Хотя теперь и по храму будут шастать, проклятые. Потому что жрец клятвопреступником скоро станет из-за того, что мертвячке пообещал того, чего дать ни за что не сможет. Хоть сейчас помирай ложись, чтобы не томиться в ожидании жуткой кончины.
Слушок быстро пролетел, по всем двум сотням с лишним домов. И от каждого человечек пошел – справиться, узнать, что к чему, а то и помочь чем.
– Василь, лошадку мою бери, уезжай! Ужо быстрая! Никакая полуденная не догонит! – говорил жрецу Ярем Тит, моргая круглыми, как у домовика, глазами.
– Не поможет, полуденная с него клятву взяла, – шикнула на него загорелая дородная баба, известная на всю округу своими пряными хлебами.
– А как жо за клятва такая? Та самая штоле? – удивился Тит. – Когда мертвяков земля не принимает?
Баба-хлебница угрюмо кивнула.
Ярем Тит охнул, закрыл рот грубой ладонью. Когда земля мертвяков не принимает – это страшное дело. Тут нужно князю писать, и как можно быстрее.

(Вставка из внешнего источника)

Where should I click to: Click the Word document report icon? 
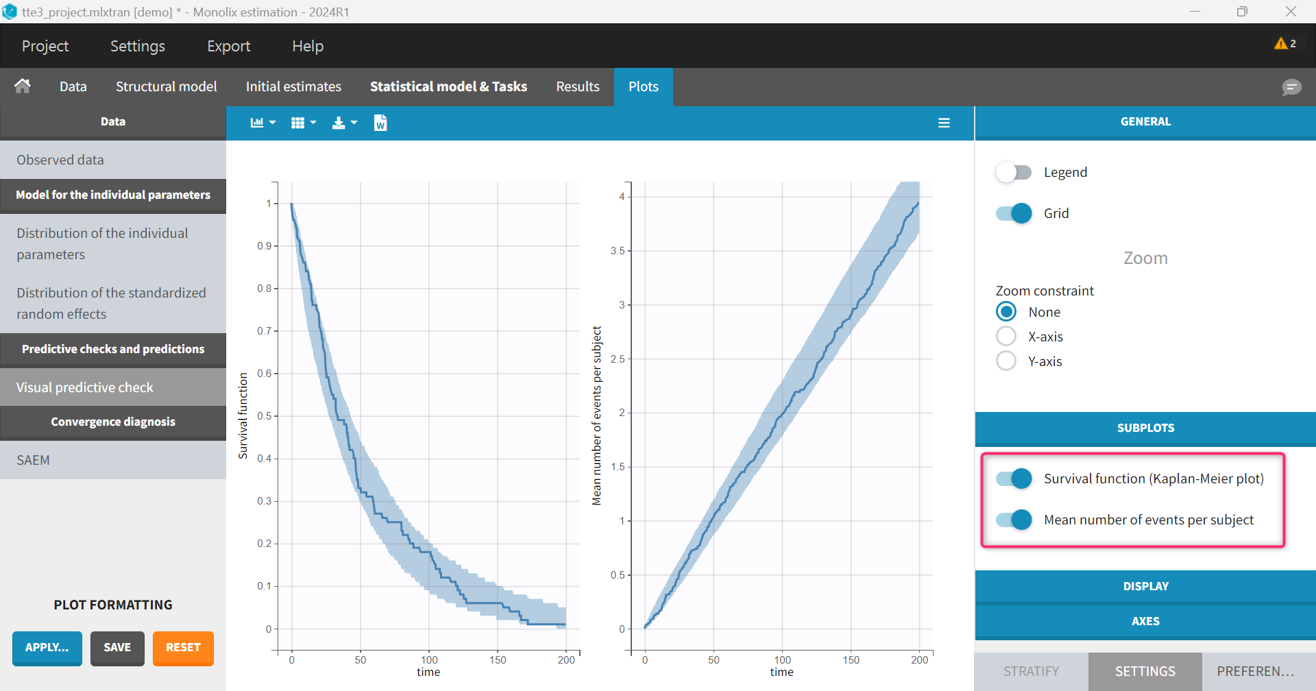(380, 123)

Жена жреца, круглолицая Марфа, вытирала слезы, которые катились будто бы сами по себе. Она порой быстро вытирала их рукавом, но они снова набегали. Страшно это – быть женою клятвопреступника, а еще страшнее за него самого. И не отмолить никак. Нету такого способа, чтобы расплаты за клятву нарушенную не получить.
Но вела Марфа себя достойно, как и положено хорошей жене. Обмыла раны, перебинтовала ожоги, предварительно покрыв их мазью. Кто-то чаю поставил, кто-то хлебов принес с вареньем, другие помогли скотину обиходить… Дружные тут люди, сплачиваются, когда беда настает. Только не до людей сейчас было жрецу и его жене. Им бы поплакать вдоволь, попрощаться, помолиться, князю отписать. Для того, во-первых, чтобы жреца нового назначили, а то нечисть совсем распоясается, как прознает, что на нее совсем никакой управы в селе не осталось. А во-вторых, чтобы мертвого клятвопреступника забрали – таких нельзя было ни похоронить, ни сжечь, ни утопить, поэтому и нужно было власть вмешивать.

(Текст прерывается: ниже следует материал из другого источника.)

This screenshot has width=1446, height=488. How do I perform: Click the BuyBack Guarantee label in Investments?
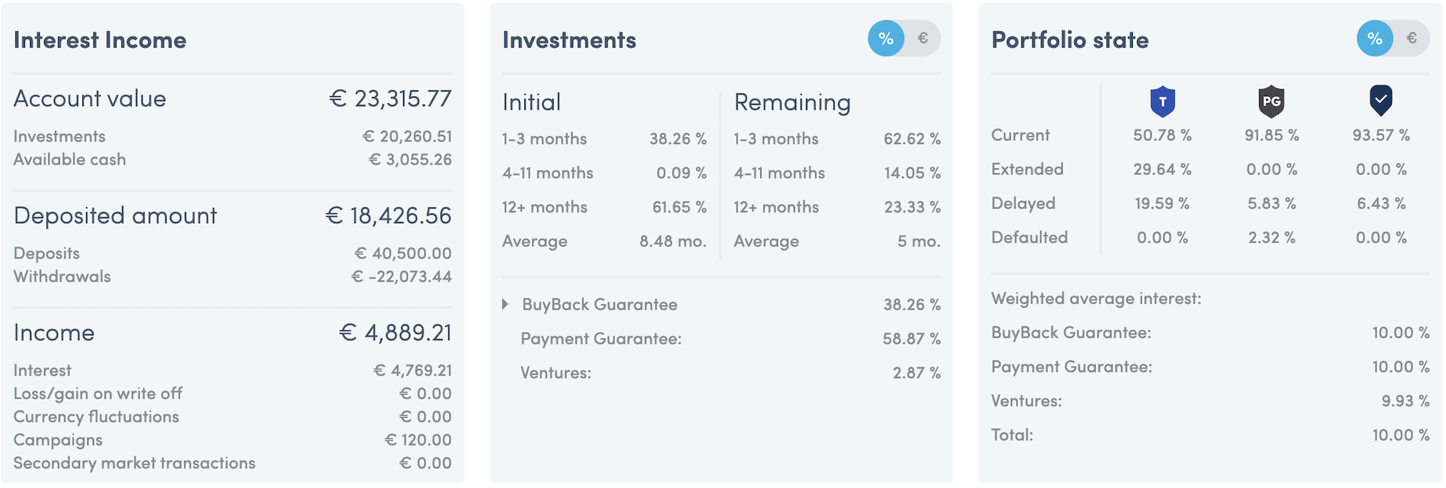600,304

То, что клятва непременно будет нарушена, это как пить дать: каждый знал, что жрец от страха пообещал полуденной дитя ее на другой день привести. А это дело совсем невозможное.

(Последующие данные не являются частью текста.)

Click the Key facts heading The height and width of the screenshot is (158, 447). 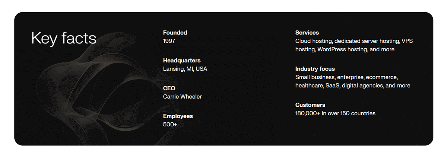64,38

Смеркалось. И жрец, и жена его совсем сникли, едва уже говорить могли.
– Нешта, пошли, робята. Может, и придумаем чаго? – тихо говорил старый дед Матвей, выталкивая потихоньку из жреческого дома сочувствующих. – Пущай одни побудут.
И правда. Народ с тягостными мыслями разошелся по домам, к тому же и день уже кончился, солнце закатится вот-вот.
Дед Матвей, один из старост из семьи тех самых лубочников, жрецу и его жене заботливо заварил чаю и тоже домой заторопился. По ночам никто в своем уме без надобности по улицам не шастал.
В избе лубочников горел свет. Тут всегда было ярко, ярче, чем у остальных: чтобы картинки рисовать, много света надо, да и уютнее с ним, спокойнее как-то. Свет выбивался из-за закрытых на ночь ставенок радостными полосками.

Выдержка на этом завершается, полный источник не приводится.